Attention to the small as a driving force
Rubin talks about noticing the color of the sky, the sound of the rain, the details that most ignore. Cameron invented the appointment with the artist for that: a weekly outing, alone, to fill the well with sensory stimuli. Both practices feed the antenna with raw material.
Where the paths separate
Not everything matches, and it is important to be honest. Rubin works from silence and listening; His practice is more contemplative, closer to the transcendental meditation that he has practiced for decades. Cameron is more verbal, more therapeutic, more structured: twelve weeks, concrete exercises, weekly tasks. Rubin would tell you to "sit back and listen until you know"; Cameron would tell you "take the notebook and write three pages even if you don't know."
Curiously, this difference makes them complementary. If you struggle with Rubin's pure silence, the morning pages are an onramp: They give you something to do with your hands while your mind quiets. And if the pages are too mental for you, Rubinian listening reminds you that sometimes the best morning page is to look out the window five minutes before starting.
What can you steal from Rick Rubin this week
You don't have to have a studio in Malibu or produce Adele to use what Rubin teaches. Three ideas applicable from tomorrow:
- Before creating, turn down the noise. Rubin meditates; you can do your morning pages. The goal is the same: empty the mind of the first layer of mental garbage so that the signal below appears.
- Separates generating from judging. Today he writes, draws or composes without correcting anything. The edition is for tomorrow. Mixing the two phases is the fastest recipe for blocking.

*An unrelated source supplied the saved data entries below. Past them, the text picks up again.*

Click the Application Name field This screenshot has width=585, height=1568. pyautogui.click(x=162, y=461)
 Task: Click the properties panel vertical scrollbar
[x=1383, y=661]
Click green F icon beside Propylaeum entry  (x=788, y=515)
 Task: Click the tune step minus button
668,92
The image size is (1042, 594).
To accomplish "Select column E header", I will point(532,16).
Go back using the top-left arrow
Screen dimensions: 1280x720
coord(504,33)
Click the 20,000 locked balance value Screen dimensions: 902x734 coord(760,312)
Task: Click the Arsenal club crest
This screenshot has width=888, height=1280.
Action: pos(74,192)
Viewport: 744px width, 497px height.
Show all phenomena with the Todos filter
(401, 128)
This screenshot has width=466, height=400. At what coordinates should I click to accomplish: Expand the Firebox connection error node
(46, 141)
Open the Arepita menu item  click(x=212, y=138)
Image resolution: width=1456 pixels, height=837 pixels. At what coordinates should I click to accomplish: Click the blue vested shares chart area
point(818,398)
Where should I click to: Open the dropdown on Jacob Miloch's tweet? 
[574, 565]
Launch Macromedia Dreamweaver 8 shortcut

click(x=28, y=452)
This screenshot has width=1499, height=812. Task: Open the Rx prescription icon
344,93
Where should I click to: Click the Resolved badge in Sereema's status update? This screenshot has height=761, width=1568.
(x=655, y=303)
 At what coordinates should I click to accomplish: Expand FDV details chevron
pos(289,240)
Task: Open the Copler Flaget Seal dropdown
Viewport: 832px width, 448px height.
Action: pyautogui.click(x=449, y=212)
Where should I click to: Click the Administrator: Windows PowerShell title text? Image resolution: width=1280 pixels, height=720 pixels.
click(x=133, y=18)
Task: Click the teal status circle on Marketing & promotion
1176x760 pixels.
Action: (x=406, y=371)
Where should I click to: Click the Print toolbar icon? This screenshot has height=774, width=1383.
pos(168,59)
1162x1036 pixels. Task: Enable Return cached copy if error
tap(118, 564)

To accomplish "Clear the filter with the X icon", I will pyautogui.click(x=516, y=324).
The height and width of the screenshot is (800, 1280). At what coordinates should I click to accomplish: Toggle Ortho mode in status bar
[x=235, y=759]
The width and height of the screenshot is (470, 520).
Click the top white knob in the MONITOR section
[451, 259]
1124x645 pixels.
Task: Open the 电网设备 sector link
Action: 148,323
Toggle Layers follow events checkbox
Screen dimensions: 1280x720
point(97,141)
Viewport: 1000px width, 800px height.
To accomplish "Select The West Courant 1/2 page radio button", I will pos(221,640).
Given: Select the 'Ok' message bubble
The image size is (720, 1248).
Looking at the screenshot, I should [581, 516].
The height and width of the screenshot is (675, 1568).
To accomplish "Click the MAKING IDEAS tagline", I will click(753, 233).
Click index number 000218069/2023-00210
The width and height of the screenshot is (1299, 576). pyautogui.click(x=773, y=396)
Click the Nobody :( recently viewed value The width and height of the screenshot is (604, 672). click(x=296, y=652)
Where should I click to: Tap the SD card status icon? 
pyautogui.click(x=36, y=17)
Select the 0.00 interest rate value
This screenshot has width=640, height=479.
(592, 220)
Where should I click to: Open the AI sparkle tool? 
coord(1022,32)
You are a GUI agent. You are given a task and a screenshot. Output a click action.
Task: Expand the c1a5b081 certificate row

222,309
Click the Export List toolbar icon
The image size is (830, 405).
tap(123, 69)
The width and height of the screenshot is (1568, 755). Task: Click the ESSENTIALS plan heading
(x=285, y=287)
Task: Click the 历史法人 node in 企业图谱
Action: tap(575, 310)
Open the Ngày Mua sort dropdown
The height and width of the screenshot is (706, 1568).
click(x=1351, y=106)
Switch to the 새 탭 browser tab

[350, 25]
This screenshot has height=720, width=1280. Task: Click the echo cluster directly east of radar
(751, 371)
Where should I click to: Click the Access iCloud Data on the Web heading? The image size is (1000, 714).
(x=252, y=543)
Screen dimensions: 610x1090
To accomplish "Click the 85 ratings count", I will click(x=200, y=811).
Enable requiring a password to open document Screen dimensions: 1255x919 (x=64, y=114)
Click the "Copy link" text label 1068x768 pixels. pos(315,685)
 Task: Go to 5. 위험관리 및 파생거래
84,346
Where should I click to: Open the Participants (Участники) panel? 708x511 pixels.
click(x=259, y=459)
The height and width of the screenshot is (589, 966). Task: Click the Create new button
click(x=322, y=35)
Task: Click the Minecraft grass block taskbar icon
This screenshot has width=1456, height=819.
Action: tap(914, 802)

- Collect details. Go out once this week—your date with the artist—to look at the world without a productive goal. The antenna needs raw materials, and the raw materials are the little things.
Rubin sums it up in a phrase that Cameron would sign without hesitation: art is not about making cool things, it's about become the kind of person through whom great things can happen. The morning pages and the appointment with the artist are, simply, the practical and daily version of that phrase.